Extracted records
- - -

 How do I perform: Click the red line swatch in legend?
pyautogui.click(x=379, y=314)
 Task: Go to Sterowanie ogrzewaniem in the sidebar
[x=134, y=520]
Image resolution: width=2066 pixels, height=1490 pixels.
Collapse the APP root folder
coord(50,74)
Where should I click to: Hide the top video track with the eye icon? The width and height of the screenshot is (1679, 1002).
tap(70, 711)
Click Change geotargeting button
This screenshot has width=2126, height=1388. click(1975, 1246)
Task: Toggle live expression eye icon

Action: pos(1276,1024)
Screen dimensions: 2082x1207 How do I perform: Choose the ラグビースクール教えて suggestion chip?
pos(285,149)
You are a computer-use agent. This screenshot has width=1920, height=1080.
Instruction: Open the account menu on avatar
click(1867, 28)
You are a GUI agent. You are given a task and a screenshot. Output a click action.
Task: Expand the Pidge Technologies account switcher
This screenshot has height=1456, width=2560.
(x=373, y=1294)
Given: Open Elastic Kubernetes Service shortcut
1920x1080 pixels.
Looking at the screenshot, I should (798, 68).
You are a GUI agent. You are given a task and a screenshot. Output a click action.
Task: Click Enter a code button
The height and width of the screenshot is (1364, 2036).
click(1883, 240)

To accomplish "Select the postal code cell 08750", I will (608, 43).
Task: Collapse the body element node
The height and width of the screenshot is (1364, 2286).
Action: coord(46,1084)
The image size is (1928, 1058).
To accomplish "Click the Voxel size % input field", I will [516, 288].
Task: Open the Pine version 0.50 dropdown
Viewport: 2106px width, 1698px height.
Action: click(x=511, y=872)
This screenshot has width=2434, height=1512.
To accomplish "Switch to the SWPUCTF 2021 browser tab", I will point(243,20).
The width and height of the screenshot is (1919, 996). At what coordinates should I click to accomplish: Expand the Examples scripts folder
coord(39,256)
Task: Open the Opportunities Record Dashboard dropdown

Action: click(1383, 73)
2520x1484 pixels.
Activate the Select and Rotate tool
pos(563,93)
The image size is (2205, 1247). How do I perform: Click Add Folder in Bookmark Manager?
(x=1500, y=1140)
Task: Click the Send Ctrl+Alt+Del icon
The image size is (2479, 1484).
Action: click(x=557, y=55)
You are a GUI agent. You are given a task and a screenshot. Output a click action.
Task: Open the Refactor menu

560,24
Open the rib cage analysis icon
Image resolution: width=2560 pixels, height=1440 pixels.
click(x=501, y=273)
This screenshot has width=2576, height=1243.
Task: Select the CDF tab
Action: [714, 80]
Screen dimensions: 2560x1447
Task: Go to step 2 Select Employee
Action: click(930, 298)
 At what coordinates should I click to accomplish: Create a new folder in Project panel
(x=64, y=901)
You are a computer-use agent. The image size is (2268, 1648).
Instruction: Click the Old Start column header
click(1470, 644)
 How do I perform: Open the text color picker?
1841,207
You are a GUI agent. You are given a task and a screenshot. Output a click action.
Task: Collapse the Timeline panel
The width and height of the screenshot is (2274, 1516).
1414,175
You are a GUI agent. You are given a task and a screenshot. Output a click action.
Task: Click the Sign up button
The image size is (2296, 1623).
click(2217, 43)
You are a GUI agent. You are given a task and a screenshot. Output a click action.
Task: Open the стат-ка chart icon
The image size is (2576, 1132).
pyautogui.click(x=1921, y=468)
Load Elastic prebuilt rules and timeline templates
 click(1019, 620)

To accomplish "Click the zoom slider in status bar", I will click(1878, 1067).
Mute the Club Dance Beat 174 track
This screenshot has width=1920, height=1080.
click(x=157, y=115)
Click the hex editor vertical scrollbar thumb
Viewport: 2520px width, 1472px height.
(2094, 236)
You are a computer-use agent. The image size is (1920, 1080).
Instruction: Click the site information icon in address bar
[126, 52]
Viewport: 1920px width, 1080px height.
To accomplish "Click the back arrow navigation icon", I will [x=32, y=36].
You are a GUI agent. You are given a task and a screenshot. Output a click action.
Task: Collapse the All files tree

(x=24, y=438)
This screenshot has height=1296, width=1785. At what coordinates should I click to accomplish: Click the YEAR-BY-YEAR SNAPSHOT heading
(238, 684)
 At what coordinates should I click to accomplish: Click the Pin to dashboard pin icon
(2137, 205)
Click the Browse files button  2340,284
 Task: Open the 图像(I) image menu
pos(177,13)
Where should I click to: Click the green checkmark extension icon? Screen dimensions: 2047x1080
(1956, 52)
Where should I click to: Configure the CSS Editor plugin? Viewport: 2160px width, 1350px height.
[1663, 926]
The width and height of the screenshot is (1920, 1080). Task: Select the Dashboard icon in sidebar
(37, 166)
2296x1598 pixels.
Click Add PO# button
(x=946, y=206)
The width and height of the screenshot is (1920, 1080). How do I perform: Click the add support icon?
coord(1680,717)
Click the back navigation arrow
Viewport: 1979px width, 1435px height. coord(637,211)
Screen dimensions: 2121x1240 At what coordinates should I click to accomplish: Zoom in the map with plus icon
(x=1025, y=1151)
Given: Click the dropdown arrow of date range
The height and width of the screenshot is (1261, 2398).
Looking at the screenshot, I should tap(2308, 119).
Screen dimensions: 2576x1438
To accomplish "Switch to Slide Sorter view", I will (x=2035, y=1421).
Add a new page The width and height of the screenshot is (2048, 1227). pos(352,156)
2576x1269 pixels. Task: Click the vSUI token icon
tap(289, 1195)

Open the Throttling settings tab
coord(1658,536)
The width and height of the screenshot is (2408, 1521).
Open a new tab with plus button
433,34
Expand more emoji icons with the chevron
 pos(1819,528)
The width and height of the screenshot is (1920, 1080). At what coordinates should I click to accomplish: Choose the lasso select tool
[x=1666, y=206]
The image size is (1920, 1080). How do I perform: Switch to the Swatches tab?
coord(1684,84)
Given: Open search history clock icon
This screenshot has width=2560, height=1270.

- - -

## Problem requirements
Print out each line of the data exactly.

## Response to the exercise
 How do I perform: Click the red line swatch in legend?
pyautogui.click(x=379, y=314)
 Task: Go to Sterowanie ogrzewaniem in the sidebar
[x=134, y=520]
Image resolution: width=2066 pixels, height=1490 pixels.
Collapse the APP root folder
coord(50,74)
Where should I click to: Hide the top video track with the eye icon? The width and height of the screenshot is (1679, 1002).
tap(70, 711)
Click Change geotargeting button
This screenshot has width=2126, height=1388. click(1975, 1246)
Task: Toggle live expression eye icon

Action: pos(1276,1024)
Screen dimensions: 2082x1207 How do I perform: Choose the ラグビースクール教えて suggestion chip?
pos(285,149)
You are a computer-use agent. This screenshot has width=1920, height=1080.
Instruction: Open the account menu on avatar
click(1867, 28)
You are a GUI agent. You are given a task and a screenshot. Output a click action.
Task: Expand the Pidge Technologies account switcher
This screenshot has height=1456, width=2560.
(x=373, y=1294)
Given: Open Elastic Kubernetes Service shortcut
1920x1080 pixels.
Looking at the screenshot, I should (798, 68).
You are a GUI agent. You are given a task and a screenshot. Output a click action.
Task: Click Enter a code button
The height and width of the screenshot is (1364, 2036).
click(1883, 240)

To accomplish "Select the postal code cell 08750", I will (608, 43).
Task: Collapse the body element node
The height and width of the screenshot is (1364, 2286).
Action: coord(46,1084)
The image size is (1928, 1058).
To accomplish "Click the Voxel size % input field", I will [516, 288].
Task: Open the Pine version 0.50 dropdown
Viewport: 2106px width, 1698px height.
Action: click(x=511, y=872)
This screenshot has width=2434, height=1512.
To accomplish "Switch to the SWPUCTF 2021 browser tab", I will point(243,20).
The width and height of the screenshot is (1919, 996). At what coordinates should I click to accomplish: Expand the Examples scripts folder
coord(39,256)
Task: Open the Opportunities Record Dashboard dropdown

Action: click(1383, 73)
2520x1484 pixels.
Activate the Select and Rotate tool
pos(563,93)
The image size is (2205, 1247). How do I perform: Click Add Folder in Bookmark Manager?
(x=1500, y=1140)
Task: Click the Send Ctrl+Alt+Del icon
The image size is (2479, 1484).
Action: click(x=557, y=55)
You are a GUI agent. You are given a task and a screenshot. Output a click action.
Task: Open the Refactor menu

560,24
Open the rib cage analysis icon
Image resolution: width=2560 pixels, height=1440 pixels.
click(x=501, y=273)
This screenshot has width=2576, height=1243.
Task: Select the CDF tab
Action: [714, 80]
Screen dimensions: 2560x1447
Task: Go to step 2 Select Employee
Action: click(930, 298)
 At what coordinates should I click to accomplish: Create a new folder in Project panel
(x=64, y=901)
You are a computer-use agent. The image size is (2268, 1648).
Instruction: Click the Old Start column header
click(1470, 644)
 How do I perform: Open the text color picker?
1841,207
You are a GUI agent. You are given a task and a screenshot. Output a click action.
Task: Collapse the Timeline panel
The width and height of the screenshot is (2274, 1516).
1414,175
You are a GUI agent. You are given a task and a screenshot. Output a click action.
Task: Click the Sign up button
The image size is (2296, 1623).
click(2217, 43)
You are a GUI agent. You are given a task and a screenshot. Output a click action.
Task: Open the стат-ка chart icon
The image size is (2576, 1132).
pyautogui.click(x=1921, y=468)
Load Elastic prebuilt rules and timeline templates
 click(1019, 620)

To accomplish "Click the zoom slider in status bar", I will click(1878, 1067).
Mute the Club Dance Beat 174 track
This screenshot has width=1920, height=1080.
click(x=157, y=115)
Click the hex editor vertical scrollbar thumb
Viewport: 2520px width, 1472px height.
(2094, 236)
You are a computer-use agent. The image size is (1920, 1080).
Instruction: Click the site information icon in address bar
[126, 52]
Viewport: 1920px width, 1080px height.
To accomplish "Click the back arrow navigation icon", I will [x=32, y=36].
You are a GUI agent. You are given a task and a screenshot. Output a click action.
Task: Collapse the All files tree

(x=24, y=438)
This screenshot has height=1296, width=1785. At what coordinates should I click to accomplish: Click the YEAR-BY-YEAR SNAPSHOT heading
(238, 684)
 At what coordinates should I click to accomplish: Click the Pin to dashboard pin icon
(2137, 205)
Click the Browse files button  2340,284
 Task: Open the 图像(I) image menu
pos(177,13)
Where should I click to: Click the green checkmark extension icon? Screen dimensions: 2047x1080
(1956, 52)
Where should I click to: Configure the CSS Editor plugin? Viewport: 2160px width, 1350px height.
[1663, 926]
The width and height of the screenshot is (1920, 1080). Task: Select the Dashboard icon in sidebar
(37, 166)
2296x1598 pixels.
Click Add PO# button
(x=946, y=206)
The width and height of the screenshot is (1920, 1080). How do I perform: Click the add support icon?
coord(1680,717)
Click the back navigation arrow
Viewport: 1979px width, 1435px height. coord(637,211)
Screen dimensions: 2121x1240 At what coordinates should I click to accomplish: Zoom in the map with plus icon
(x=1025, y=1151)
Given: Click the dropdown arrow of date range
The height and width of the screenshot is (1261, 2398).
Looking at the screenshot, I should tap(2308, 119).
Screen dimensions: 2576x1438
To accomplish "Switch to Slide Sorter view", I will (x=2035, y=1421).
Add a new page The width and height of the screenshot is (2048, 1227). pos(352,156)
2576x1269 pixels. Task: Click the vSUI token icon
tap(289, 1195)

Open the Throttling settings tab
coord(1658,536)
The width and height of the screenshot is (2408, 1521).
Open a new tab with plus button
433,34
Expand more emoji icons with the chevron
 pos(1819,528)
The width and height of the screenshot is (1920, 1080). At what coordinates should I click to accomplish: Choose the lasso select tool
[x=1666, y=206]
The image size is (1920, 1080). How do I perform: Switch to the Swatches tab?
coord(1684,84)
Given: Open search history clock icon
This screenshot has width=2560, height=1270.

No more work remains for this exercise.